# What the exercise asks
Please replace "GUI agent" with "GUI assistant" throughout the items below, keeping everything else the same.

Word and element location records
# # # #

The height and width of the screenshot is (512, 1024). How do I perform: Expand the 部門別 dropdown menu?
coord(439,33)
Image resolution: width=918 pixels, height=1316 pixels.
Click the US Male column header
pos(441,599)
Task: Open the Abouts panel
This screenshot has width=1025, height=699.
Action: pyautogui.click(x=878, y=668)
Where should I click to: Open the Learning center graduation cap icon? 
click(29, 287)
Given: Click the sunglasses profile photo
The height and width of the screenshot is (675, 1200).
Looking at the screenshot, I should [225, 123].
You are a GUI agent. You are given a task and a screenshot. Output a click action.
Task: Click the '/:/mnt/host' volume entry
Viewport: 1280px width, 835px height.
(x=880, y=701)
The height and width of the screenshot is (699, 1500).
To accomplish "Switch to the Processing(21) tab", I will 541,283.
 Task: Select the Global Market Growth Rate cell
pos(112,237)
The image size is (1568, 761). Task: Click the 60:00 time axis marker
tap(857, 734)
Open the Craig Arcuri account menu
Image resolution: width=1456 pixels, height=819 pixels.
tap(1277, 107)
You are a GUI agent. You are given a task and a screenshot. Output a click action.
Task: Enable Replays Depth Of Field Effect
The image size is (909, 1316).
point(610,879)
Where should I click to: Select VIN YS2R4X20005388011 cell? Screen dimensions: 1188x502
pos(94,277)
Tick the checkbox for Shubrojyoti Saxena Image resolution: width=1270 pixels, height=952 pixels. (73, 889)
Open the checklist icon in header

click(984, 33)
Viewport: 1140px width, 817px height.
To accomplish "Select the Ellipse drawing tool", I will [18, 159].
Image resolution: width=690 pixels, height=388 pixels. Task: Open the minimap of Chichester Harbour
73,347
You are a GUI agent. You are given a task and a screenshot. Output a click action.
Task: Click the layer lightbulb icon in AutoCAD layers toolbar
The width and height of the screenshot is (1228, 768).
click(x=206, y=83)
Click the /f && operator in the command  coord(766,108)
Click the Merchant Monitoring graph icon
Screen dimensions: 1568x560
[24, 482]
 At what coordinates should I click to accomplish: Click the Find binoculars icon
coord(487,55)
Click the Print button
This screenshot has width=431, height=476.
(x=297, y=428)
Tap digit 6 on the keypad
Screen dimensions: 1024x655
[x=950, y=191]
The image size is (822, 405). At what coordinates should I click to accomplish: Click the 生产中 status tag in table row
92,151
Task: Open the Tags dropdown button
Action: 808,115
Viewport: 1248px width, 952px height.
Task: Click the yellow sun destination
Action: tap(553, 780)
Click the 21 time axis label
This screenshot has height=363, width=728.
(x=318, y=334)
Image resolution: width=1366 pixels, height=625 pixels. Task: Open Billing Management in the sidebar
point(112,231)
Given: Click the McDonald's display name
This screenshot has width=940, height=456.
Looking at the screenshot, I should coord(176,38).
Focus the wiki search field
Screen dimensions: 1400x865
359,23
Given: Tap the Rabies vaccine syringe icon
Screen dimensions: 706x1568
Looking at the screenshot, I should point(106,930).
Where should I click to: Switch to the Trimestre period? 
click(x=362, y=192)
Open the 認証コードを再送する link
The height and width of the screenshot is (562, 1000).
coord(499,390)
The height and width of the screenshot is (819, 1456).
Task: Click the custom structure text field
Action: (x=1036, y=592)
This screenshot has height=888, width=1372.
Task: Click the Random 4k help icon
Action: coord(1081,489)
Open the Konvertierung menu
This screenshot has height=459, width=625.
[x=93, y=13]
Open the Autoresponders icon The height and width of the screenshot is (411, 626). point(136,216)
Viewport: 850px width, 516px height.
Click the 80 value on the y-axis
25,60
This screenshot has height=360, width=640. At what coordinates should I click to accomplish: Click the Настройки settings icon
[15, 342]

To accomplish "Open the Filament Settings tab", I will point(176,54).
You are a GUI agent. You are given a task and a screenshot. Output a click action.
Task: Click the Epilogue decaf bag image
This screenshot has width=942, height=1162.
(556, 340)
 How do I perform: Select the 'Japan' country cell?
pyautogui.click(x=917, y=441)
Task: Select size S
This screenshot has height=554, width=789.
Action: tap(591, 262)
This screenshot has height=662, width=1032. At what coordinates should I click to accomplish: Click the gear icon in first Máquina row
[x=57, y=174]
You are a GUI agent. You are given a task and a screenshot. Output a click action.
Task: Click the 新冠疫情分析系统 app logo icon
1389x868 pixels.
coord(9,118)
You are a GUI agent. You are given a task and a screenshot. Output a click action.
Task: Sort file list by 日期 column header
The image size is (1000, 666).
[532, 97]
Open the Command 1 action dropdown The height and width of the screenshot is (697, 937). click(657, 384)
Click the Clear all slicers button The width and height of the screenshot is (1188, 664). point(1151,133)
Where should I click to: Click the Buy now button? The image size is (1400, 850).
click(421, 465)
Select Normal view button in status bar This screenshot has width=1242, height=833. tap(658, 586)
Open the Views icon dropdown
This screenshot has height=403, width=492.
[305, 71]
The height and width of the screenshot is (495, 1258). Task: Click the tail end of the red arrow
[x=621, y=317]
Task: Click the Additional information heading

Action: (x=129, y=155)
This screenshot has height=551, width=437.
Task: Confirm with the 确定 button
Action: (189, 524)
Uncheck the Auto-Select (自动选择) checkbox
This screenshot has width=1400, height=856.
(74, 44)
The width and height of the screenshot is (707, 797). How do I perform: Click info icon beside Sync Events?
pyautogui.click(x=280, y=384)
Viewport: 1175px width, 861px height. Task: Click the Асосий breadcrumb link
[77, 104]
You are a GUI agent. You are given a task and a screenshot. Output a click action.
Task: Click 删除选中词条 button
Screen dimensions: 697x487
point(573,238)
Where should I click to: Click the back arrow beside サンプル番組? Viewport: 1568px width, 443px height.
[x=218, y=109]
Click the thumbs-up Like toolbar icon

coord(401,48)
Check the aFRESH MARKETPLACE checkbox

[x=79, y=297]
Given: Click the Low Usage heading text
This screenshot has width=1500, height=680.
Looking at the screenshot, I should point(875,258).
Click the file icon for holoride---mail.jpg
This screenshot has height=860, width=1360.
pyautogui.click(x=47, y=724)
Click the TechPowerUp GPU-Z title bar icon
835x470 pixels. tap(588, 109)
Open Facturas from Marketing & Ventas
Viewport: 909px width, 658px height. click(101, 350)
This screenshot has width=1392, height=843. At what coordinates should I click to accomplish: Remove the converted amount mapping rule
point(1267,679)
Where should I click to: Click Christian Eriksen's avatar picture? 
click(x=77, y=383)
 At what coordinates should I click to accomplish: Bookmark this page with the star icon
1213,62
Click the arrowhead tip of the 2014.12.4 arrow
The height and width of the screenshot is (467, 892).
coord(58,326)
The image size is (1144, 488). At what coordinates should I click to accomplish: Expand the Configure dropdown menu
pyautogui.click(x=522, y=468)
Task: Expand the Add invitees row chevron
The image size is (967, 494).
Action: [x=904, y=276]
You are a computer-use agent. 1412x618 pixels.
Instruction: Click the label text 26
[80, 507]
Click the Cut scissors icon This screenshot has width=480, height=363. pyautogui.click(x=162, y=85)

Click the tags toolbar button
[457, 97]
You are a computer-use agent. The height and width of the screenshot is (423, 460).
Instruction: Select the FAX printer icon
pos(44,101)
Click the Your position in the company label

# # # #

# Result for this task
The height and width of the screenshot is (512, 1024). How do I perform: Expand the 部門別 dropdown menu?
coord(439,33)
Image resolution: width=918 pixels, height=1316 pixels.
Click the US Male column header
pos(441,599)
Task: Open the Abouts panel
This screenshot has width=1025, height=699.
Action: pyautogui.click(x=878, y=668)
Where should I click to: Open the Learning center graduation cap icon? 
click(29, 287)
Given: Click the sunglasses profile photo
The height and width of the screenshot is (675, 1200).
Looking at the screenshot, I should [225, 123].
You are a GUI assistant. You are given a task and a screenshot. Output a click action.
Task: Click the '/:/mnt/host' volume entry
Viewport: 1280px width, 835px height.
(x=880, y=701)
The height and width of the screenshot is (699, 1500).
To accomplish "Switch to the Processing(21) tab", I will 541,283.
 Task: Select the Global Market Growth Rate cell
pos(112,237)
The image size is (1568, 761). Task: Click the 60:00 time axis marker
tap(857, 734)
Open the Craig Arcuri account menu
Image resolution: width=1456 pixels, height=819 pixels.
tap(1277, 107)
You are a GUI assistant. You are given a task and a screenshot. Output a click action.
Task: Enable Replays Depth Of Field Effect
The image size is (909, 1316).
point(610,879)
Where should I click to: Select VIN YS2R4X20005388011 cell? Screen dimensions: 1188x502
pos(94,277)
Tick the checkbox for Shubrojyoti Saxena Image resolution: width=1270 pixels, height=952 pixels. (73, 889)
Open the checklist icon in header

click(984, 33)
Viewport: 1140px width, 817px height.
To accomplish "Select the Ellipse drawing tool", I will [18, 159].
Image resolution: width=690 pixels, height=388 pixels. Task: Open the minimap of Chichester Harbour
73,347
You are a GUI assistant. You are given a task and a screenshot. Output a click action.
Task: Click the layer lightbulb icon in AutoCAD layers toolbar
The width and height of the screenshot is (1228, 768).
click(x=206, y=83)
Click the /f && operator in the command  coord(766,108)
Click the Merchant Monitoring graph icon
Screen dimensions: 1568x560
[24, 482]
 At what coordinates should I click to accomplish: Click the Find binoculars icon
coord(487,55)
Click the Print button
This screenshot has width=431, height=476.
(x=297, y=428)
Tap digit 6 on the keypad
Screen dimensions: 1024x655
[x=950, y=191]
The image size is (822, 405). At what coordinates should I click to accomplish: Click the 生产中 status tag in table row
92,151
Task: Open the Tags dropdown button
Action: 808,115
Viewport: 1248px width, 952px height.
Task: Click the yellow sun destination
Action: tap(553, 780)
Click the 21 time axis label
This screenshot has height=363, width=728.
(x=318, y=334)
Image resolution: width=1366 pixels, height=625 pixels. Task: Open Billing Management in the sidebar
point(112,231)
Given: Click the McDonald's display name
This screenshot has width=940, height=456.
Looking at the screenshot, I should coord(176,38).
Focus the wiki search field
Screen dimensions: 1400x865
359,23
Given: Tap the Rabies vaccine syringe icon
Screen dimensions: 706x1568
Looking at the screenshot, I should point(106,930).
Where should I click to: Switch to the Trimestre period? 
click(x=362, y=192)
Open the 認証コードを再送する link
The height and width of the screenshot is (562, 1000).
coord(499,390)
The height and width of the screenshot is (819, 1456).
Task: Click the custom structure text field
Action: (x=1036, y=592)
This screenshot has height=888, width=1372.
Task: Click the Random 4k help icon
Action: coord(1081,489)
Open the Konvertierung menu
This screenshot has height=459, width=625.
[x=93, y=13]
Open the Autoresponders icon The height and width of the screenshot is (411, 626). point(136,216)
Viewport: 850px width, 516px height.
Click the 80 value on the y-axis
25,60
This screenshot has height=360, width=640. At what coordinates should I click to accomplish: Click the Настройки settings icon
[15, 342]

To accomplish "Open the Filament Settings tab", I will point(176,54).
You are a GUI assistant. You are given a task and a screenshot. Output a click action.
Task: Click the Epilogue decaf bag image
This screenshot has width=942, height=1162.
(556, 340)
 How do I perform: Select the 'Japan' country cell?
pyautogui.click(x=917, y=441)
Task: Select size S
This screenshot has height=554, width=789.
Action: tap(591, 262)
This screenshot has height=662, width=1032. At what coordinates should I click to accomplish: Click the gear icon in first Máquina row
[x=57, y=174]
You are a GUI assistant. You are given a task and a screenshot. Output a click action.
Task: Click the 新冠疫情分析系统 app logo icon
1389x868 pixels.
coord(9,118)
You are a GUI assistant. You are given a task and a screenshot. Output a click action.
Task: Sort file list by 日期 column header
The image size is (1000, 666).
[532, 97]
Open the Command 1 action dropdown The height and width of the screenshot is (697, 937). click(657, 384)
Click the Clear all slicers button The width and height of the screenshot is (1188, 664). point(1151,133)
Where should I click to: Click the Buy now button? The image size is (1400, 850).
click(421, 465)
Select Normal view button in status bar This screenshot has width=1242, height=833. tap(658, 586)
Open the Views icon dropdown
This screenshot has height=403, width=492.
[305, 71]
The height and width of the screenshot is (495, 1258). Task: Click the tail end of the red arrow
[x=621, y=317]
Task: Click the Additional information heading

Action: (x=129, y=155)
This screenshot has height=551, width=437.
Task: Confirm with the 确定 button
Action: (189, 524)
Uncheck the Auto-Select (自动选择) checkbox
This screenshot has width=1400, height=856.
(74, 44)
The width and height of the screenshot is (707, 797). How do I perform: Click info icon beside Sync Events?
pyautogui.click(x=280, y=384)
Viewport: 1175px width, 861px height. Task: Click the Асосий breadcrumb link
[77, 104]
You are a GUI assistant. You are given a task and a screenshot. Output a click action.
Task: Click 删除选中词条 button
Screen dimensions: 697x487
point(573,238)
Where should I click to: Click the back arrow beside サンプル番組? Viewport: 1568px width, 443px height.
[x=218, y=109]
Click the thumbs-up Like toolbar icon

coord(401,48)
Check the aFRESH MARKETPLACE checkbox

[x=79, y=297]
Given: Click the Low Usage heading text
This screenshot has width=1500, height=680.
Looking at the screenshot, I should point(875,258).
Click the file icon for holoride---mail.jpg
This screenshot has height=860, width=1360.
pyautogui.click(x=47, y=724)
Click the TechPowerUp GPU-Z title bar icon
835x470 pixels. tap(588, 109)
Open Facturas from Marketing & Ventas
Viewport: 909px width, 658px height. click(101, 350)
This screenshot has width=1392, height=843. At what coordinates should I click to accomplish: Remove the converted amount mapping rule
point(1267,679)
Where should I click to: Click Christian Eriksen's avatar picture? 
click(x=77, y=383)
 At what coordinates should I click to accomplish: Bookmark this page with the star icon
1213,62
Click the arrowhead tip of the 2014.12.4 arrow
The height and width of the screenshot is (467, 892).
coord(58,326)
The image size is (1144, 488). At what coordinates should I click to accomplish: Expand the Configure dropdown menu
pyautogui.click(x=522, y=468)
Task: Expand the Add invitees row chevron
The image size is (967, 494).
Action: [x=904, y=276]
You are a computer-use agent. 1412x618 pixels.
Instruction: Click the label text 26
[80, 507]
Click the Cut scissors icon This screenshot has width=480, height=363. pyautogui.click(x=162, y=85)

Click the tags toolbar button
[457, 97]
You are a computer-use agent. The height and width of the screenshot is (423, 460).
Instruction: Select the FAX printer icon
pos(44,101)
Click the Your position in the company label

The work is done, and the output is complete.